RIF-BLD Semantics (3)

Some of truth-valued functions:

- Atomic formulas with named arguments:

TValI(p(s1->v1 ... sk->vk)) = Itruth(I(p(s1->v1 ... sk->vk))).

- Equality: TValI(x = y) = Itruth(I(x = y)).

To ensure that equality has precisely the expected properties, it is required that: Itruth(I(x = y)) = t if I(x) = I(y) and that Itruth(I(x = y)) = f otherwise.

TValI(x = y) = t if and only if I(x) = I(y).

- Rule implication:

TValI(conclusion :- condition) = t, if either TValI(conclusion)=t or

TValI(condition)=f.

TValI(conclusion :- condition) = f otherwise.

Semantics (4)

- Truth value for a Groups of rules:

If Γ is a group formula of the form Group(φ1 ... φn) then

TValI(Γ) = t if and only if TValI(φ1) = t, ..., TValI(φn) = t.

TValI(Γ) = f otherwise.

This means that a group of rules is treated as a conjunction.

- Logivcal entailment

A multi-structure Î is a model of a formula, φ, written as Î |= φ, iff TValÎ(φ) = t (Logical entailment). Let φ and ψ be (document or non-document) formulas. We say that φ entailsψ, written as φ |= ψ, if and only if for every multi-structure, Î, Î |= φ implies Î |= ψ.

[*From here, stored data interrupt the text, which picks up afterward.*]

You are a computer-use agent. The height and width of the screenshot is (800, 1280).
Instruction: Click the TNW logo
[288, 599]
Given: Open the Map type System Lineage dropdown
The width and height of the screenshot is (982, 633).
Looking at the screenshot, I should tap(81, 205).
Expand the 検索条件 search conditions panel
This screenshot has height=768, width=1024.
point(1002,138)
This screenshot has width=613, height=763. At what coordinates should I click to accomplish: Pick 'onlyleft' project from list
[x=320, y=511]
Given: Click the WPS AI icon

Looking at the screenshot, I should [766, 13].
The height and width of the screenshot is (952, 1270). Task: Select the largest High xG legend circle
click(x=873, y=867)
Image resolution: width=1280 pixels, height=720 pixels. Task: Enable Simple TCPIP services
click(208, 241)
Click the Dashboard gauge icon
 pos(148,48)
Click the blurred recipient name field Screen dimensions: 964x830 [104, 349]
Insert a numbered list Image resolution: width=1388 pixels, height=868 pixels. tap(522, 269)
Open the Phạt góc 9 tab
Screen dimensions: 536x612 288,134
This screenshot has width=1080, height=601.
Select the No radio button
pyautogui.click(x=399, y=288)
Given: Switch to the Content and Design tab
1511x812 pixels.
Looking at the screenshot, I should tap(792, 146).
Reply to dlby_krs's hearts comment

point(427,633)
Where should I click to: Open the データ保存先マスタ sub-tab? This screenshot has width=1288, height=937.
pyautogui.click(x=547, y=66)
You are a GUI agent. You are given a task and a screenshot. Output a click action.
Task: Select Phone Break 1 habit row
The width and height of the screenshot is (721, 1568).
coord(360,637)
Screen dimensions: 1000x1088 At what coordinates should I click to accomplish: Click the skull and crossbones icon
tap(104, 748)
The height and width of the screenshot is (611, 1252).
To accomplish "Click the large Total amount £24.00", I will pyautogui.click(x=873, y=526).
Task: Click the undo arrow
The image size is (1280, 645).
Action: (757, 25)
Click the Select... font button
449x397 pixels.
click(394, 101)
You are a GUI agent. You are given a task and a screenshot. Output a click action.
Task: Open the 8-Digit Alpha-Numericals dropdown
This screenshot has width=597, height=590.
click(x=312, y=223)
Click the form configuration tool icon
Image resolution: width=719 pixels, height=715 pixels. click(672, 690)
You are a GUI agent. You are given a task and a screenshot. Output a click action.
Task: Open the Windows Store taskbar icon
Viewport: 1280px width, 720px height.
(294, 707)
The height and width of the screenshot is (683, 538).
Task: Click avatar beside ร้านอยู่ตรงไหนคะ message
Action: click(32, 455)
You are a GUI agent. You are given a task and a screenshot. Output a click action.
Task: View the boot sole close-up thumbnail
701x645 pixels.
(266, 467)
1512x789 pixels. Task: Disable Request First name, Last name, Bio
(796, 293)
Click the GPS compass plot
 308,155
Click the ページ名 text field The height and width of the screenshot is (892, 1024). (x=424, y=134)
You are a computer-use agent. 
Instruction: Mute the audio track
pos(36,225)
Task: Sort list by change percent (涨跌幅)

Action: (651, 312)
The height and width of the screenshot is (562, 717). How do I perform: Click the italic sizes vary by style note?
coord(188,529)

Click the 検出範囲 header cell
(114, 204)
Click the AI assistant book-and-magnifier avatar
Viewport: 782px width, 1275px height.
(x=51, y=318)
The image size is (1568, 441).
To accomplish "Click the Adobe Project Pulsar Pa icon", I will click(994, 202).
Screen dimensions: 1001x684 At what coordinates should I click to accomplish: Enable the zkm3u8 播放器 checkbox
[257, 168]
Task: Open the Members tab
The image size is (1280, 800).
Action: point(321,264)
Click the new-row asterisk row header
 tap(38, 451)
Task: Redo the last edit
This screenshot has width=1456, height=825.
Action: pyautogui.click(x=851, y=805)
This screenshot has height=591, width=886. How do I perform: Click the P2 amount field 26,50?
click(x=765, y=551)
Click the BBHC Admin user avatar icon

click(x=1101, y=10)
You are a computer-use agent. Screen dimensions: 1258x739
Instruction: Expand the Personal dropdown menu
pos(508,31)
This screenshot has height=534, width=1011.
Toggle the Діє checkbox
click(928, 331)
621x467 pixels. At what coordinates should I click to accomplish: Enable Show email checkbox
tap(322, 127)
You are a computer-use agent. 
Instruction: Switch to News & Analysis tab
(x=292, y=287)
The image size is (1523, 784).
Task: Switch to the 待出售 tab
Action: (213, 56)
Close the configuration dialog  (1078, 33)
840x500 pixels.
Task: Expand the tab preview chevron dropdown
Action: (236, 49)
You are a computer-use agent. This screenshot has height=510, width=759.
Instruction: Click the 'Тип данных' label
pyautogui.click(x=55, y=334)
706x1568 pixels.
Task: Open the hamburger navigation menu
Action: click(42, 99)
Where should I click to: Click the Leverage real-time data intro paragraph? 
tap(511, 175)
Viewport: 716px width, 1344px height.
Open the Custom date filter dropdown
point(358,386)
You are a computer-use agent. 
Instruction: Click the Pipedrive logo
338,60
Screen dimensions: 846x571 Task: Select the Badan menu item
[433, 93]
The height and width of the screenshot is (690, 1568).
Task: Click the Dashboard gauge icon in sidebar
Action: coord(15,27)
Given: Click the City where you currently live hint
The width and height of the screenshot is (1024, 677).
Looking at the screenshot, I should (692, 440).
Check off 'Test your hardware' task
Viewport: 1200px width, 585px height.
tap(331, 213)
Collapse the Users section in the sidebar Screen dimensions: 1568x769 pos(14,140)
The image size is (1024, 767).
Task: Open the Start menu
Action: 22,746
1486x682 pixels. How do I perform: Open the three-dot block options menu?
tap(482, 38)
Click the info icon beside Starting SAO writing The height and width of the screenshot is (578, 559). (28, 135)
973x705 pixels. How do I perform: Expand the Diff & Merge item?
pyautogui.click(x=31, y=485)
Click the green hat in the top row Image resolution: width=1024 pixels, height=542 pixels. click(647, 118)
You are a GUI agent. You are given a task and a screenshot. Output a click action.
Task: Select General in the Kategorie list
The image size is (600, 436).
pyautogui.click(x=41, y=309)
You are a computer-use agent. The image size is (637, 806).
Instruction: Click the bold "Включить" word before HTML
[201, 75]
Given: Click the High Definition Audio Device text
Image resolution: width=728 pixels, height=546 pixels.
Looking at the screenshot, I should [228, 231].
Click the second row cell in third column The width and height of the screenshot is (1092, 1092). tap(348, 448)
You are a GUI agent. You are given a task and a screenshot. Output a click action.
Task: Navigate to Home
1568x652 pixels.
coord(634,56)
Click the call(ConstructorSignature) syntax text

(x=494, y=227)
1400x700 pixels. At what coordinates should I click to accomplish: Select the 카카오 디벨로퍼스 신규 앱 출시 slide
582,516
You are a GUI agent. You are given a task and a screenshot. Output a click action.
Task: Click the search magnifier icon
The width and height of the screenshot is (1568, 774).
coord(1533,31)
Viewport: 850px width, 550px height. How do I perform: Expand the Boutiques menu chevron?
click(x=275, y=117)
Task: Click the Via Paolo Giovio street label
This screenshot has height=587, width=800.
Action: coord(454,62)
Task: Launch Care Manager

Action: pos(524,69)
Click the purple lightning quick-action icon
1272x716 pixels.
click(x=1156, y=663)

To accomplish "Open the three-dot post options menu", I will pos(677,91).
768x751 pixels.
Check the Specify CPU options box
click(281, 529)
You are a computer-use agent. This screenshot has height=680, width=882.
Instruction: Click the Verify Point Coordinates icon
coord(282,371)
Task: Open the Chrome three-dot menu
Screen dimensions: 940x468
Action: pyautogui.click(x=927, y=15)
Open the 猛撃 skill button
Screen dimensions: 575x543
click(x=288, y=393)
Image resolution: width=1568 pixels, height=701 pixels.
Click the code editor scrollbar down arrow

Comment on Fixpoint Semantics

- Horn programs have the model-intersection property. Thus, the intersection of all models of a Horn program, P, is also a model of P. This is the least model of P
- The least fixpoint of P coincides with the least model of P
- PRZYMUSINSKI. T. C. 1989. Every logic program has a natural stratification and an iterated least fixed point model. In Proceedings of the 8th ACM SIGACT-SIGMOD-SIGART Symposium on Principles of Database Systems (Philadelphia, Pa,, Mar. 29-31). ACM, New York, pp. 11-21

External Schemas

- External schemasserve as templates for externally defined terms. They are designed to also accommodate the ideas of procedural attachments and querying of external data sources.(Schema for external term).
- An external schema is a statement of the form (?X1 ... ?Xn; τ) where τ is a positional or a named-argument term.

?X1 ... ?Xn is a list of all distinct variables that occur in τ

- The names of the variables in an external schema are immaterial, but their order is important. For instance, (?X ?Y; ?X[foo->?Y]) and (?V ?W; ?V[foo->?W]) are considered to be indistinguishable,

but (?X ?Y; ?X[foo->?Y]) and (?Y ?X; ?X[foo->?Y]) are different schemas.

External Schemas (2)

- A term t is an instantiation of an external schema (?X1 ... ?Xn; τ) iff t can be obtained from τ by a simultaneous substitution ?X1/s1 ... ?Xn/sn of the variables ?X1 ... ?Xn with terms s1 ... sn, respectively. Some of the terms si can be variables themselves. For example, ?Z[foo->f(a ?P)] is an instantiation of (?X ?Y; ?X[foo->?Y]) by the substitution ?X/?Z ?Y/f(a ?P).
- The intuition behind the notion of an external schema, such as (?X ?Y; ?X["foo"^^xs:string->?Y]) or (?V; "pred:isTime"^^rif:iri(?V)), is that ?X["foo"^^xs:string->?Y] or "pred:isTime"^^rif:iri(?V) are invocation patterns for querying external sources, and instantiations of those schemas correspond to concrete invocations.
- Thus, External("http://foo.bar.com"^^rif:iri["foo"^^xs:string->"123"^^xs:integer]) and External("pred:isTime"^^rif:iri("22:33:44"^^xs:time) are examples of invocations of external terms -- one querying an external source and another invoking a built-in.